Os detidos são Rui Amorim, 52, Vitor Young, 32, Victor Calixto, 23, e Lucas Barbosa, 28. A missão é organizada pela Captain Paul Watson Foundation, um grupo de proteção à vida marinha que realiza ações diretas no mar. Os brasileiros partiram em junho com um grupo de 21 ativistas de 11 países para monitorar a caça desses animais.
De acordo com a ONG Sea Shepherd Brasil, os ativistas interceptaram uma embarcação da única empresa da Islândia que ainda comercializa carne de baleias. As autoridades locais teriam prendido os tripulantes em águas internacionais. A advogada da Sea Shepherd Brasil, Fernanda Perregil, afirmou que a organização tem cobrado uma interferência do governo brasileiro no caso desde o início.
Segundo ela, o governo respondeu aos ofícios, mas apenas informando que a situação está sendo acompanhada. Os demais tripulantes da embarcação já foram liberados. Os quatro brasileiros estão entre os últimos a serem soltos, junto com duas pessoas da Austrália. A ONG critica o que considera demora e omissão do governo federal no diálogo diplomático.

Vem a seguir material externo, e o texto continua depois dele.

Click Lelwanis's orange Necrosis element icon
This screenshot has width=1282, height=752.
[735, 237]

O Itamaraty negou que não tenha dado atenção ao caso. Em nota, afirmou que a Embaixada do Brasil em Oslo mantém contato com as autoridades policiais e diplomáticas islandesas e presta assistência consular. A Sea Shepherd Brasil protocolou no STJ um mandado de segurança com pedido de liminar para garantir o retorno dos brasileiros. Não há previsão de deportação deles.

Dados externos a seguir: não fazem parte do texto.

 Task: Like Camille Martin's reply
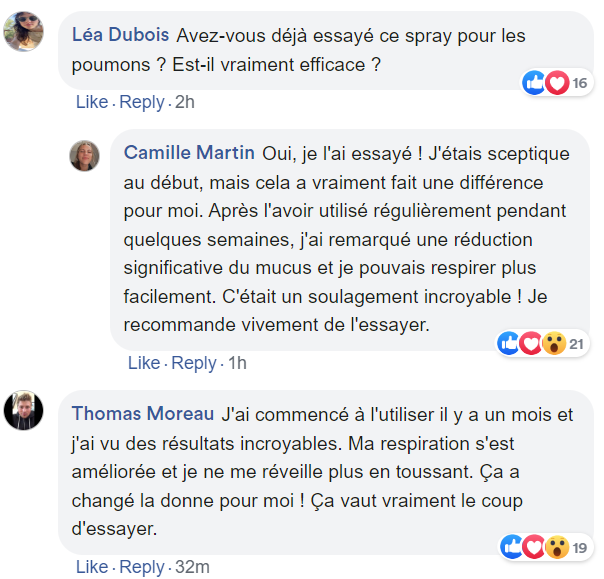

Os detidos tiveram celulares e outros materiais apreendidos. Eles estão hospedados no barco Bandero, que fazia o monitoramento da caça, e precisam se apresentar uma vez por dia às autoridades islandesas. Cristiane Dornelas, esposa do médico de bordo Rui Amorim, disse que a comunicação está difícil e que a espera é angustiante para amigos e familiares.

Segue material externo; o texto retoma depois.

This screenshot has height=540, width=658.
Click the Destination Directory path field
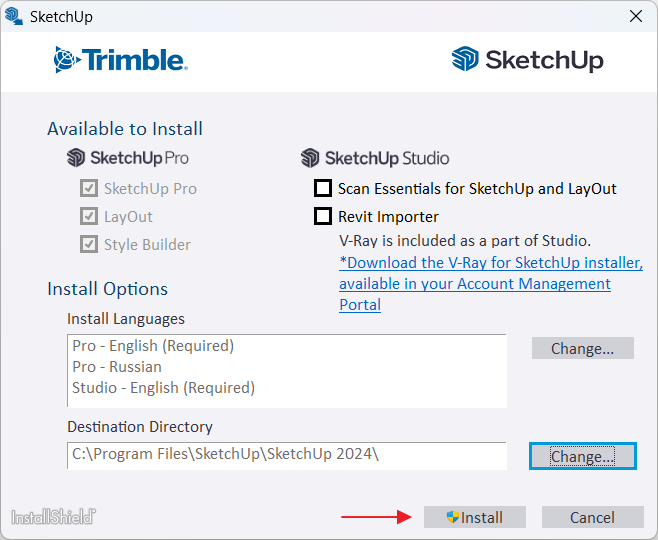click(x=287, y=455)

Ela afirmou que o grupo quer colaboração das autoridades brasileiras, mas que até agora não houve um posicionamento claro do Itamaraty. No mundo, apenas Japão, Noruega e Islândia ainda permitem a captura de baleias. Os dois países nórdicos fazem parte da Comissão Baleeira Internacional, que proíbe a prática desde 1986.
A baleia-de-minke é o principal alvo da caça na Noruega e na Islândia, que também caça a baleia-fin, o segundo maior animal do planeta. A carne desses animais é vendida na Ásia. O Japão deixou a comissão em 2019 e continua a caça em suas águas nacionais.
O ativista Paul Watson publicou apoio aos detidos em suas redes sociais. Ele disse que a guarda costeira da Islândia atuou como agentes do serviço de imigração dos Estados Unidos. Watson também afirmou que a Islândia não quer dar visibilidade às operações baleeiras de Kristján Loftsson, que seriam feitas em desrespeito à moratória internacional. Ele ficou detido em 2024 na Groenlândia por cinco meses, mas a Dinamarca rejeitou sua extradição para o Japão.